Halloween Ends

Halloween Ends is a half-decent entry in the Halloween franchise, but a fairly weak entry in the recent David Gordon Green-directed trilogy. The solid 2018 Halloween set the stage for a terrifying battle-to-the-death reunion between Michael Myers and Laurie Strode (Jamie Lee Curtis). The terrible Halloween Kills was all filler, sidelining Laurie in the hospital and marking time until the presumably dramatic third chapter.

Despite all the “Evil dies tonight!” talk in that one, Halloween Ends takes place four years later, then largely focuses on a different killer. I can't recall another trilogy that has been less consistent in its goals.

Laurie has become a pariah in Haddonfield, as the townspeople feel she taunted Michael, causing unnecessary bloodshed. Her granddaughter Allyson (Andi Matichek) has begun dating Corey (Rohan Campbell). He's a pariah too, after a child he was babysitting died under tragic circumstances. Local teenagers bully him, and the mother of the deceased kid rages at him when they run into each other at a bar. Corey encounters Michael – a full hour into the movie, mind you – but the masked psycho doesn't kill him. Instead, Corey appears to have some of Michael's evil transferred to him. He puts on a mask of his own, going on a rampage of terror. Only in the last twenty minutes does this (tenuously) tie in to Michael and Laurie.

Halloween Ends definitely has a few intriguing ideas in it. The movie attempts to offer an explanation for how Michael keeps surviving, despite being killed over and over. The Corey/Michael material is interesting, too, if a little underdeveloped. Having a tormented guy fall under the spell of a seemingly immortal psycho killer offers a novel twist. Evil, the film implies, is contagious. Perhaps that's why Michael is so hard to get rid of. He's the byproduct of a force not easily eradicated. Corey is just the latest person to become infected.

We aren't coming to Halloween Ends for Corey, though. We're coming to see Laurie and Michael's final confrontation. Not bringing Michael in until the one-hour mark is a huge mistake, as is focusing on Corey more than Laurie. The whole point of this trilogy was supposed to be bringing the two characters from John Carpenter's original back together, letting them finish their business from 1978. Clearly, the trilogy ran out of ideas for that in the first installment, leaving it to scramble for something else to do until the big finale.

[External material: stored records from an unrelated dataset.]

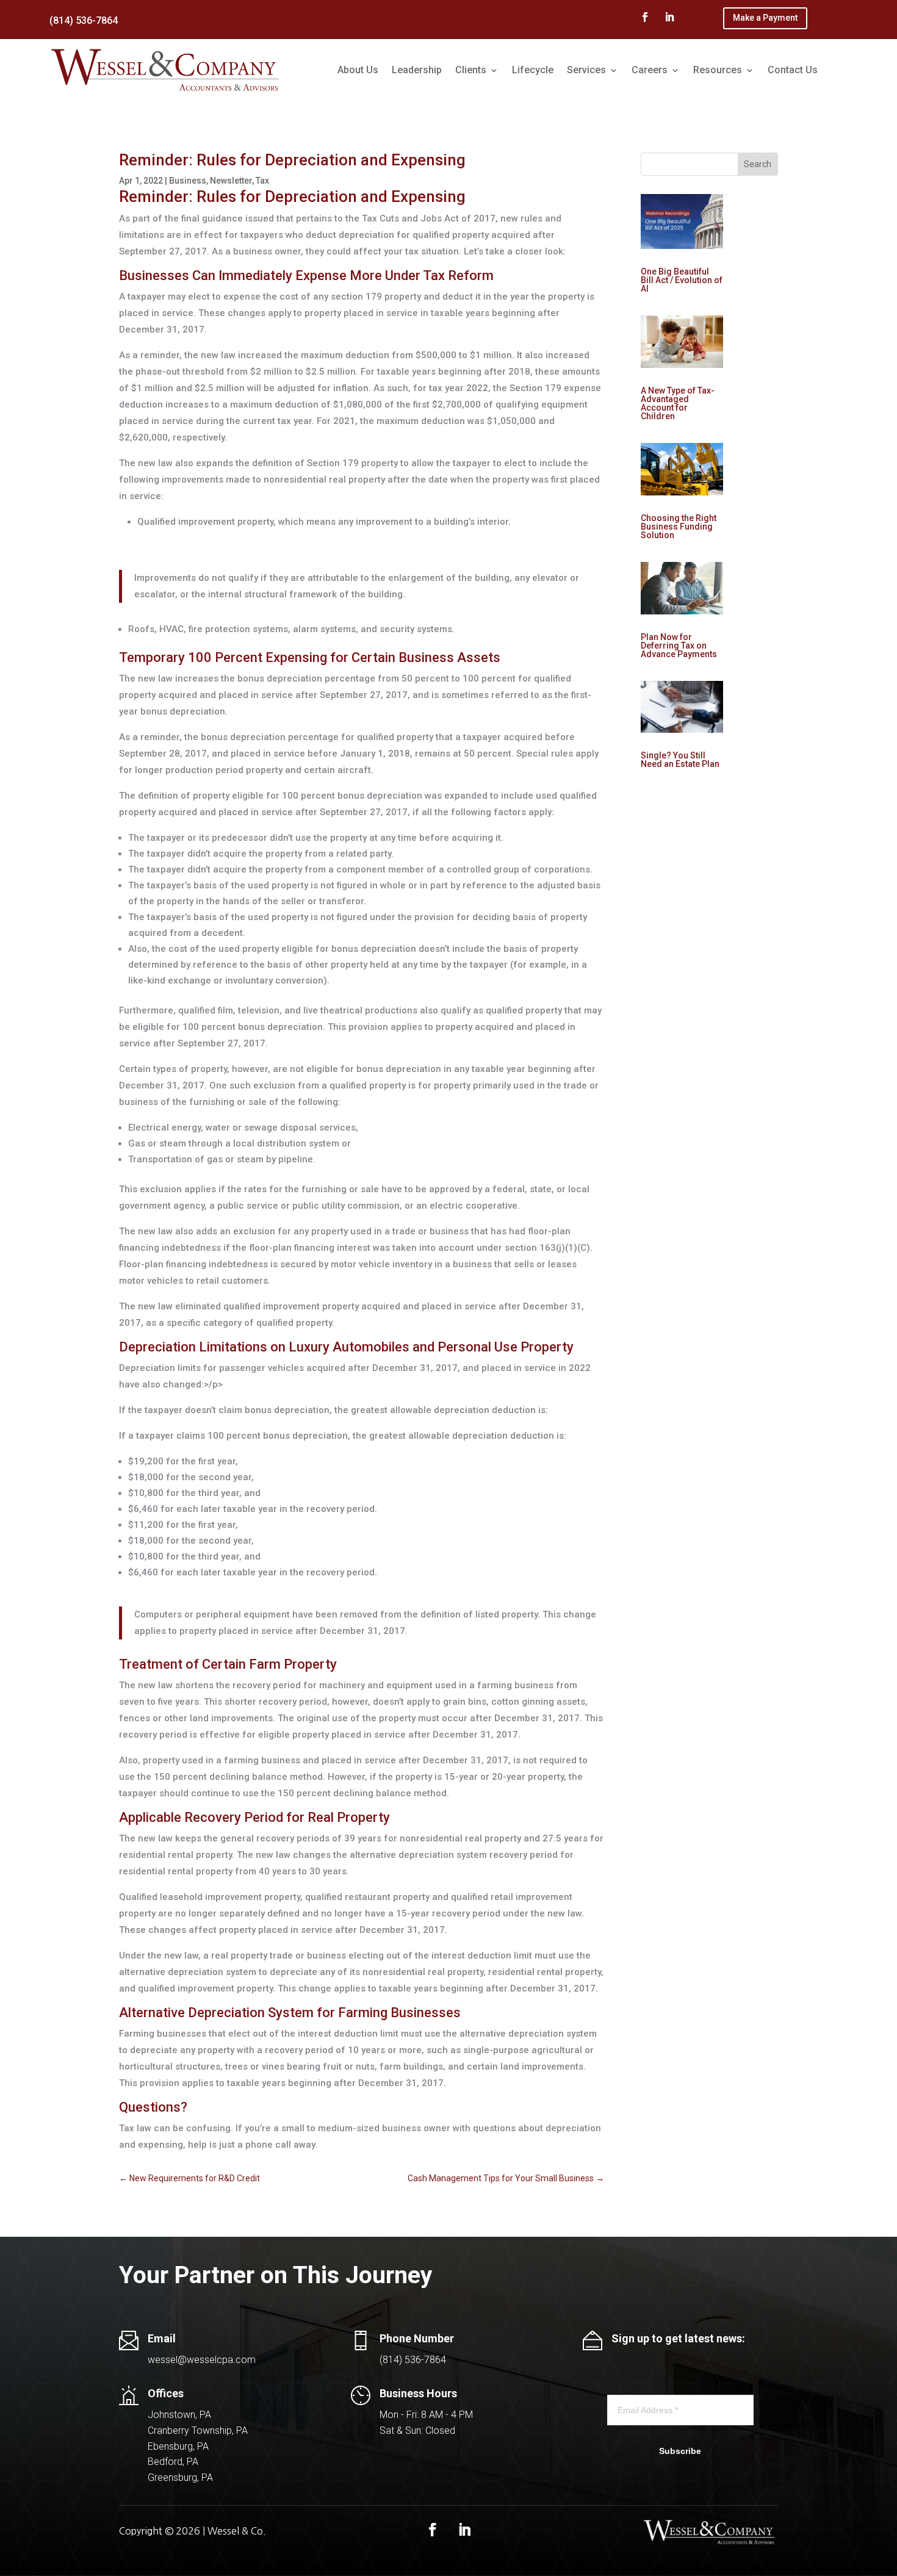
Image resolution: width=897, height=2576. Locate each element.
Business (187, 180)
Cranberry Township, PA (198, 2430)
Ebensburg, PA (178, 2446)
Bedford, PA (173, 2461)
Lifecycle (532, 70)
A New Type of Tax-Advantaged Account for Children (678, 403)
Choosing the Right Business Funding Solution (678, 526)
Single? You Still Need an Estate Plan (680, 759)
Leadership (417, 70)
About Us (357, 70)
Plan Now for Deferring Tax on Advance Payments (679, 645)
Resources (717, 70)
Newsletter (231, 180)
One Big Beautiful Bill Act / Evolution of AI (681, 280)
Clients (470, 70)
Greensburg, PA (180, 2477)
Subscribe (680, 2451)
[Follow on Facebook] (645, 17)
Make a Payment (765, 18)
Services (586, 70)
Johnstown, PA (179, 2414)
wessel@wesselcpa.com (202, 2360)
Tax (262, 180)
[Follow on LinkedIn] (669, 17)
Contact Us (793, 70)
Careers (650, 70)
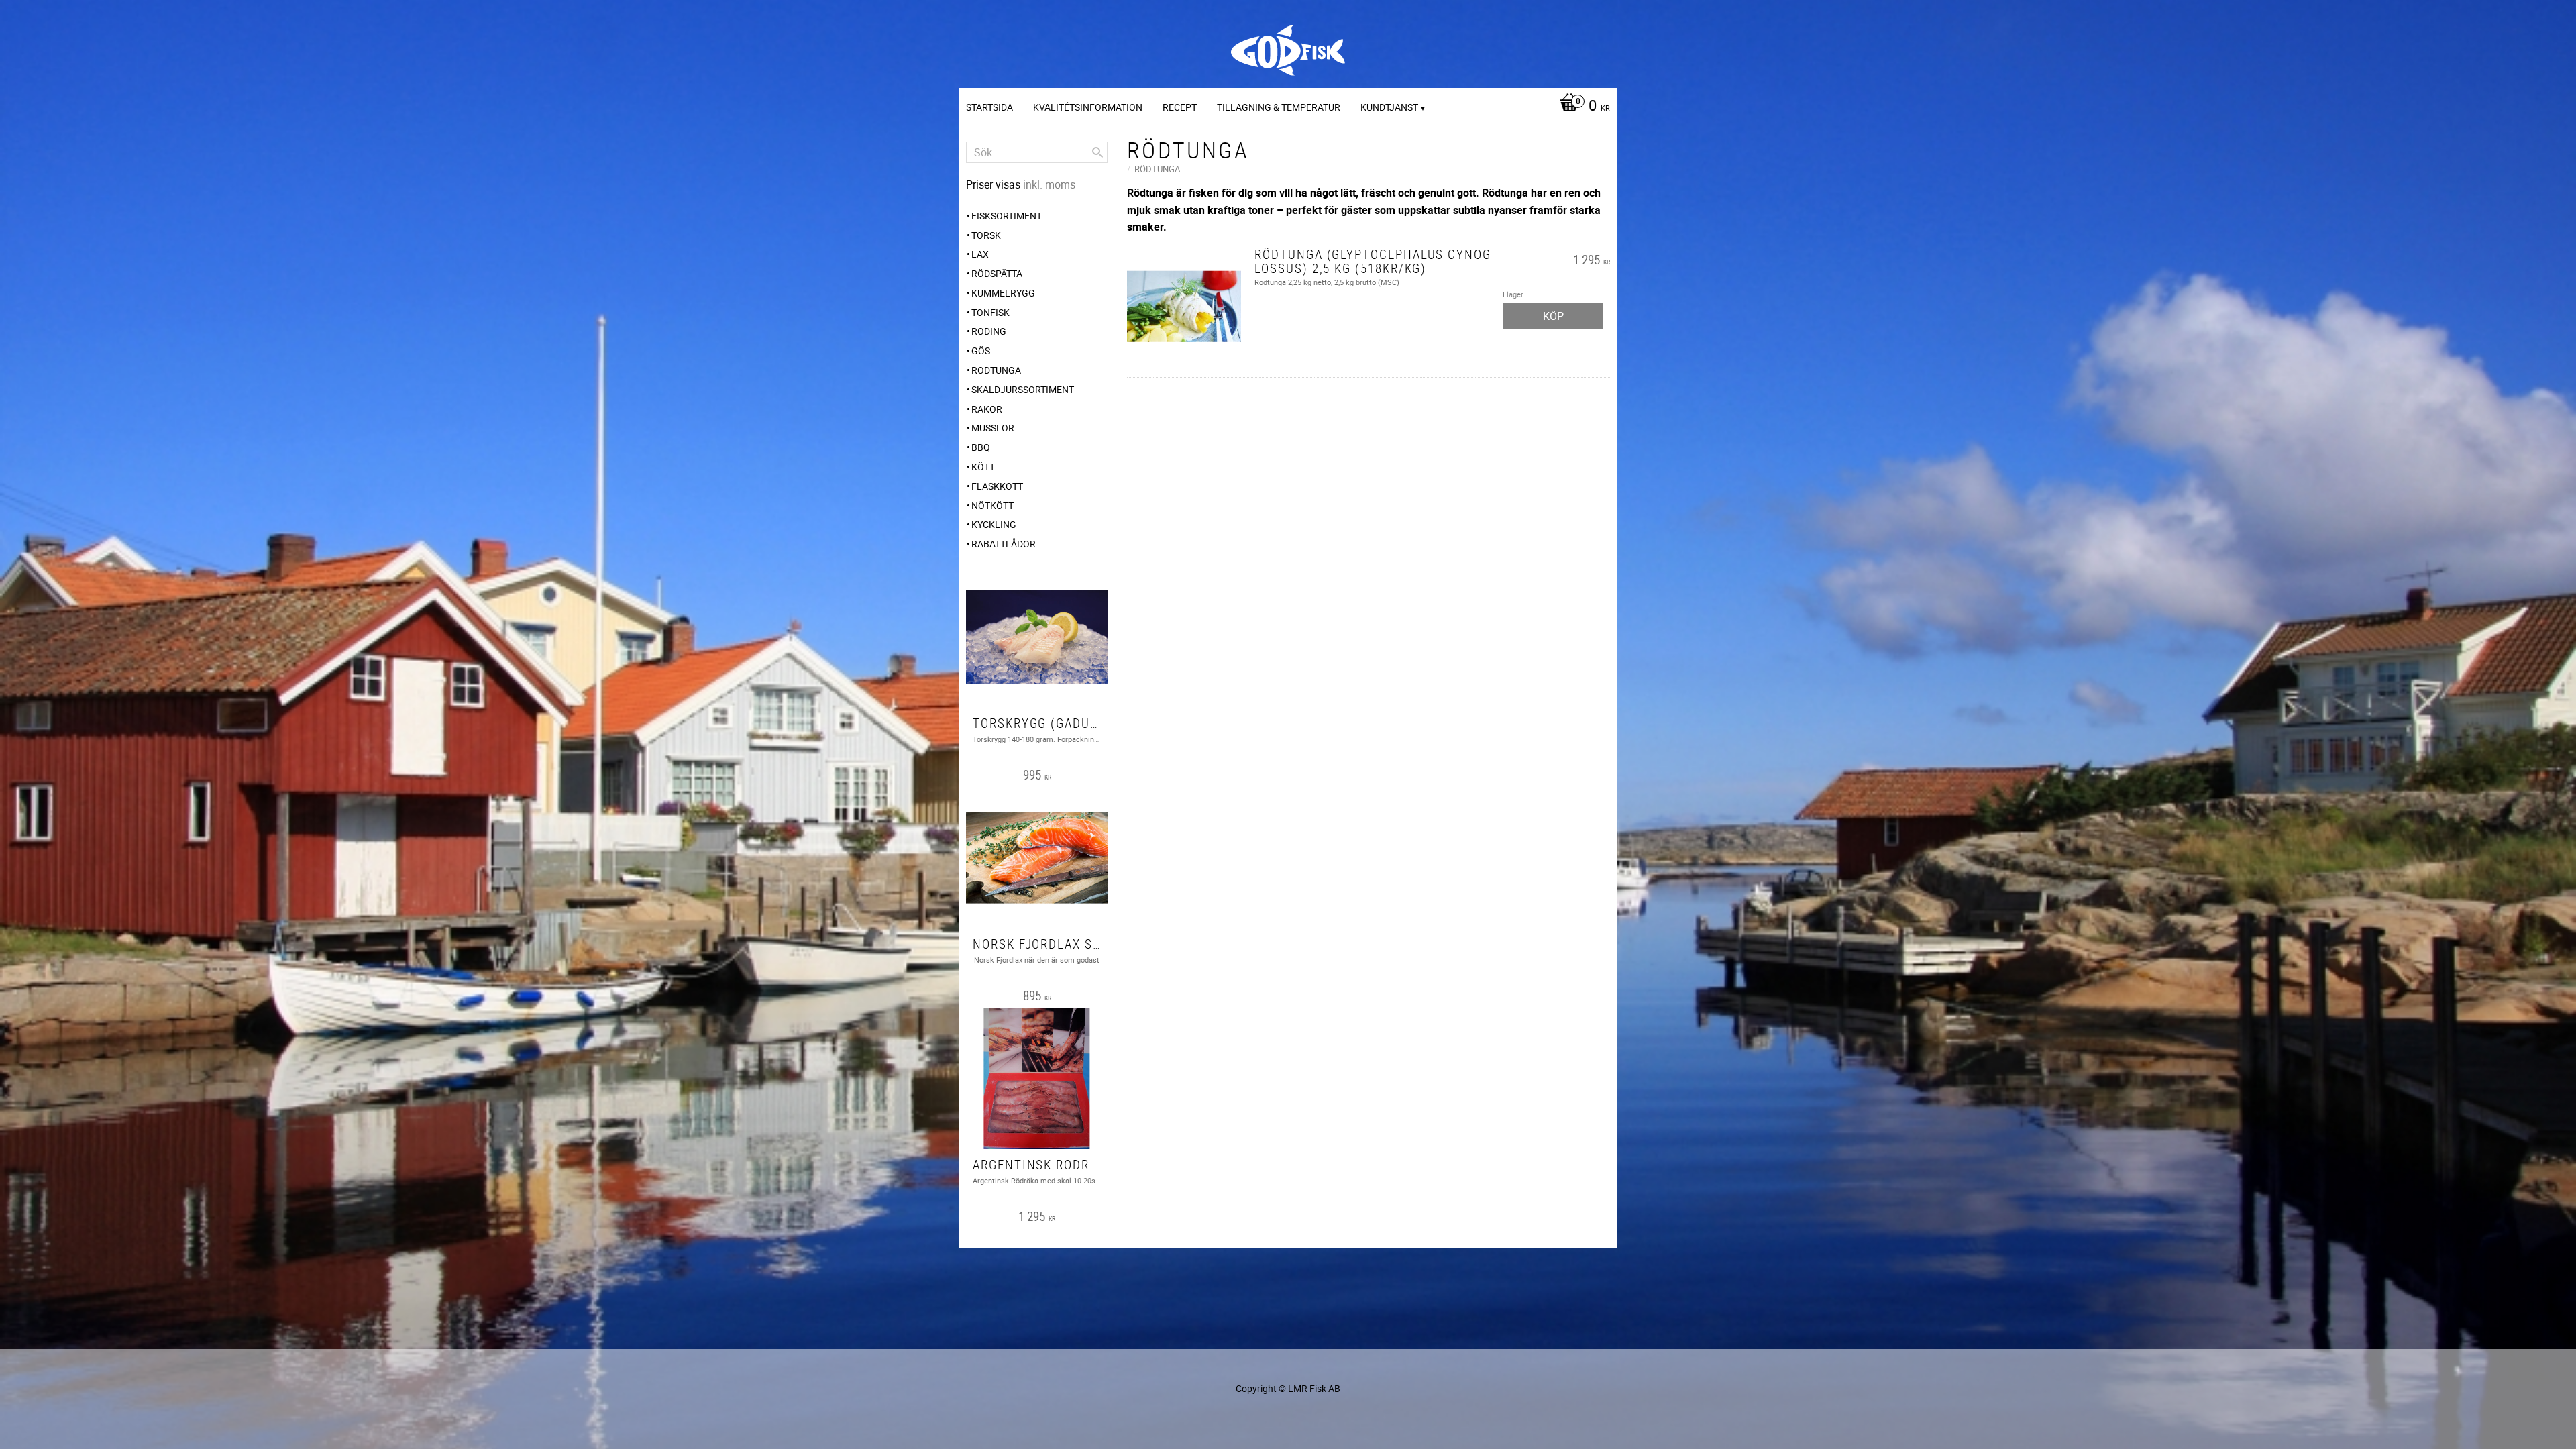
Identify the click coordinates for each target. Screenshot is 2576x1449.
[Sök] (1097, 152)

That finale does offer the bloody mayhem fans want. The manner in which the picture turns the Michael/Laurie showdown into a healing event for all of Haddonfield is kind of ingenious. Despite that, it comes too late in the game. You've got to slog through a lot of other stuff first. Maybe Green figured that as long as Halloween Ends goes out with a bang, nobody will complain too much. Regardless, his trilogy has been a disappointment overall, taking three two-hour movies to deliver the fifteen minutes we actually care about.

out of four

Halloween Ends is rated R for bloody horror violence and gore, language throughout and some sexual references. The running time is 1 hour and 51 minutes.